Unlike prelinking, DT_GNU_HASH is done once when a shared library is built. Because these lookups have to be done whether or not the shared libraries involved have been prelinked, prelinking and DT_GNU_HASH are complementary and systems can do both.

Modern versions of Red Hat (both Fedora and Enterprise) use DT_GNU_HASH; Debian stable does not. Ubuntu 6.06 (their long term support release) does not, but I believe that current versions do.

PrelinkingIntro written at 23:21:42; Add Comment

2008-02-01

Isolating network interfaces on Linux

Consider a not entirely hypothetical situation: you have an office machine that serves as one end of a GRE tunnel, and, in addition to its official network interface, has a fluctuating number of secondary interfaces on various internal VLANs for testing, debugging, and so on. The simple approach for such a machine is to just turn on global IP forwarding and cross your fingers that no one will decide to make the machine their gateway (apart from the GRE link). But this is not ideal; if nothing else, it may alarm coworkers that you have an unofficial router on the network.

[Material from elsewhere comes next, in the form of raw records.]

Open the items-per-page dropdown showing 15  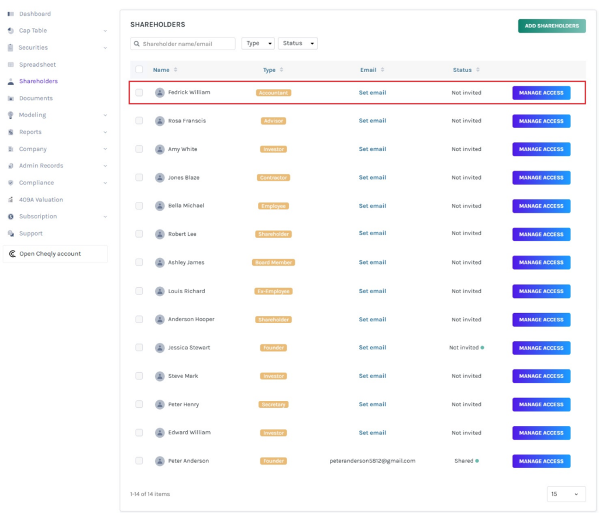pos(566,494)
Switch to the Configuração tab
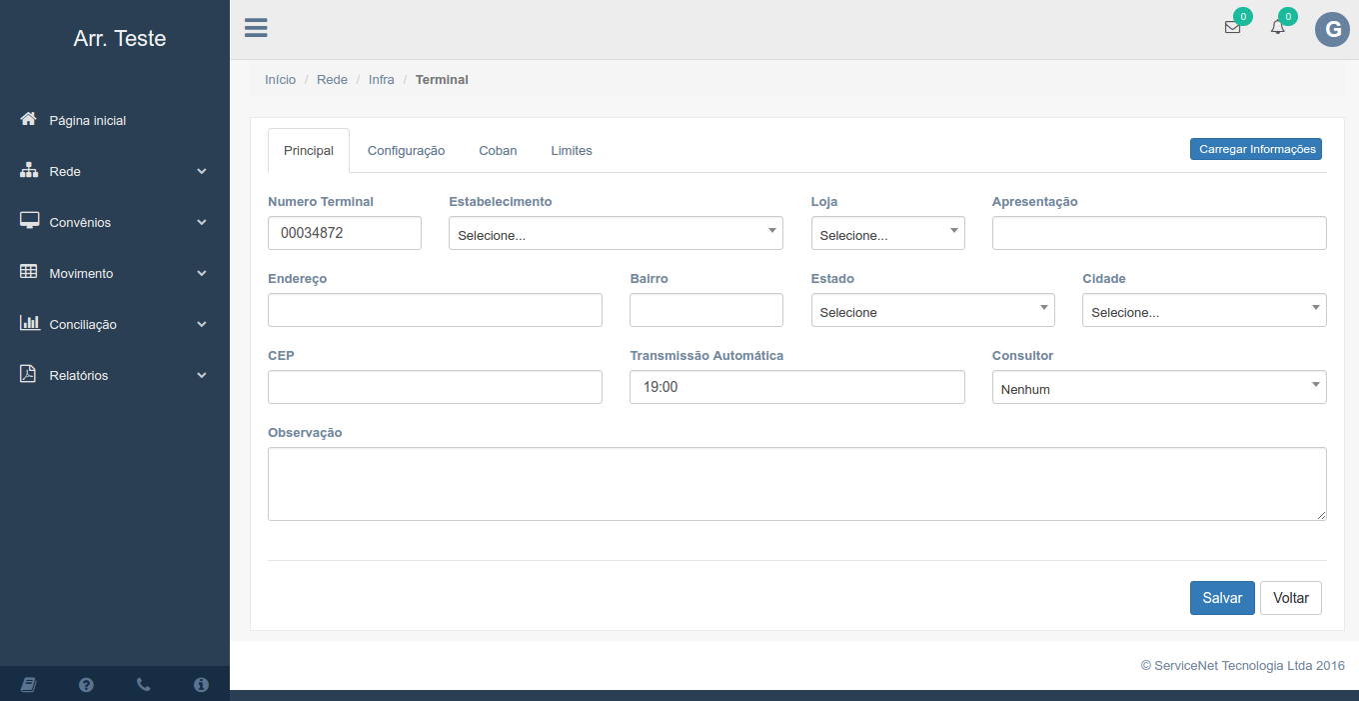Image resolution: width=1359 pixels, height=701 pixels. click(406, 151)
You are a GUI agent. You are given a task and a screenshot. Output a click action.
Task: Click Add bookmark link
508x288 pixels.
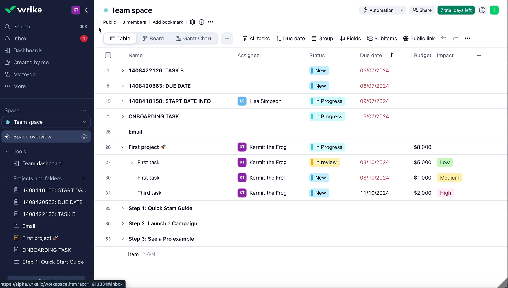click(x=168, y=22)
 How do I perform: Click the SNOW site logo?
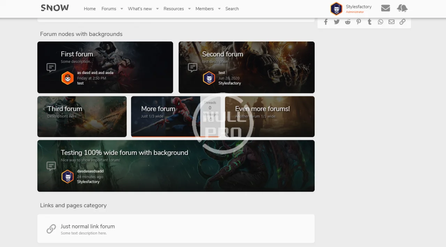pyautogui.click(x=55, y=8)
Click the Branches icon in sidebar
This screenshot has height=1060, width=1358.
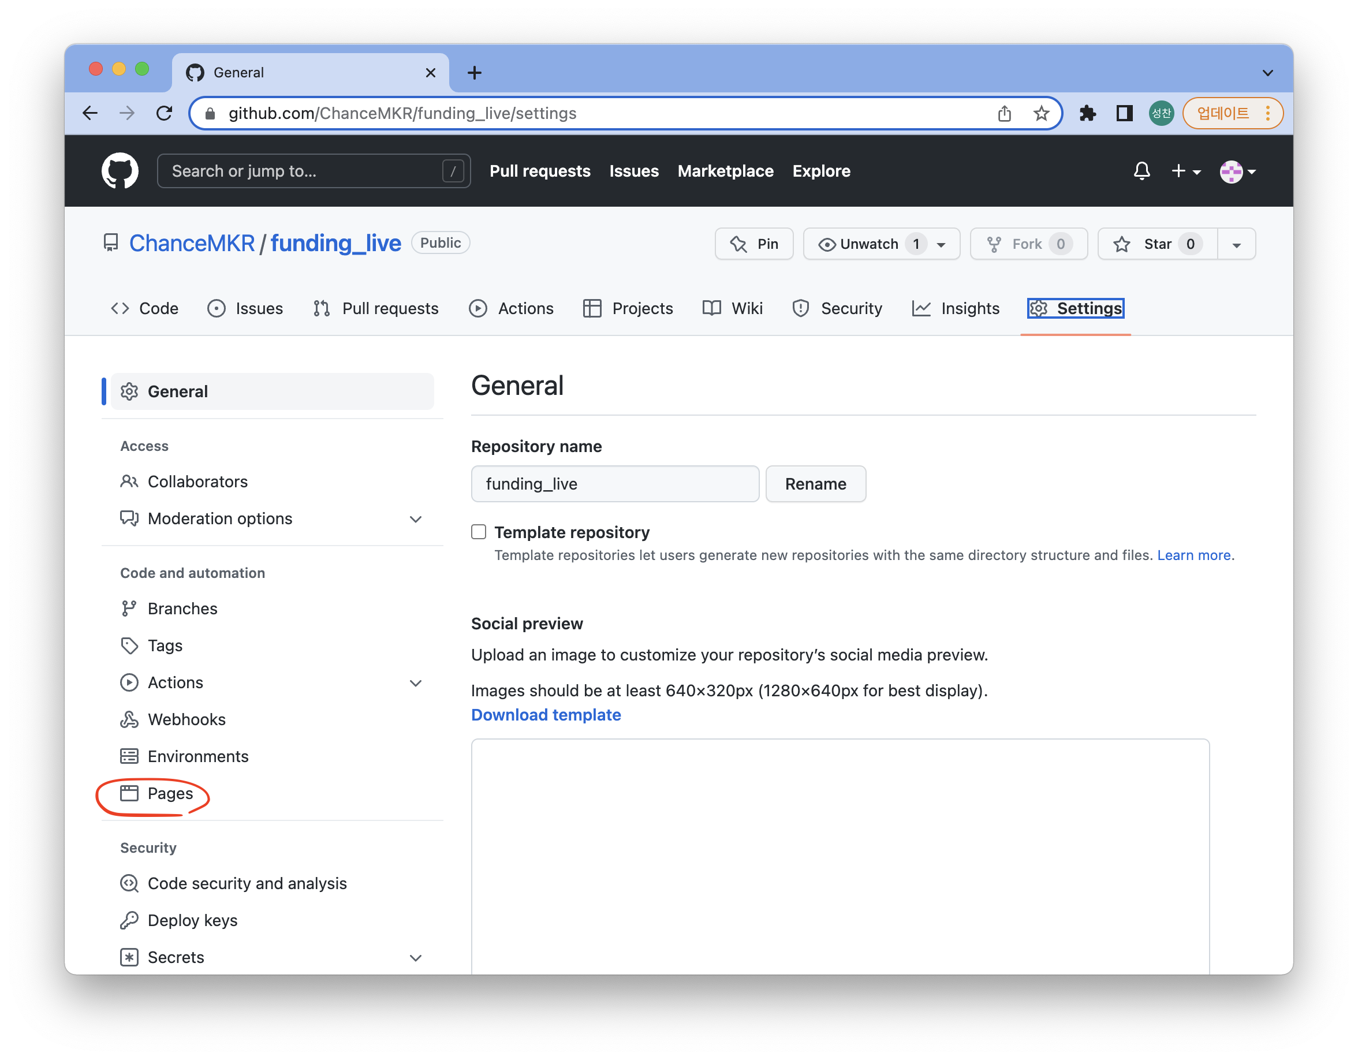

What we really want to do is to isolate the secondary interfaces, making it so that we won't forward their packets and we won't forward packets to them for other people. The first part is selective IP forwarding; just turn forwarding on only for eth0 and the GRE tunnel. The easiest way to do the second part is to use some policy based routing.

For my office machine, I decided to simplify things by declaring that the GRE tunnel was allowed to reach everything and thus only traffic from eth0 needed to be restricted. First we need to add a routing table for the non-local routes that eth0 is allowed to use, ie the target of the GRE link:

ip route add R dev GRE table 10

(Here R is the remote IP and GRE is the GRE tunnel device. You may want to add a 'src LOCAL-IP' as well.)

Next we need some rules to restrict eth0 traffic:

ip rule add iif eth0 priority 5000 table 10
ip rule add type blackhole iif eth0 priority 5001

Translated, this drops any traffic from eth0 that isn't going to the remote end of the GRE tunnel, exactly as if that interface didn't do IP forwarding. (Packets to the machine itself are dealt with by an earlier, default ip rule.)

This is not complete isolation, because we have not given the machine a dual identity for its own traffic. In my situation this is basically harmless, so I haven't gone to the extra effort.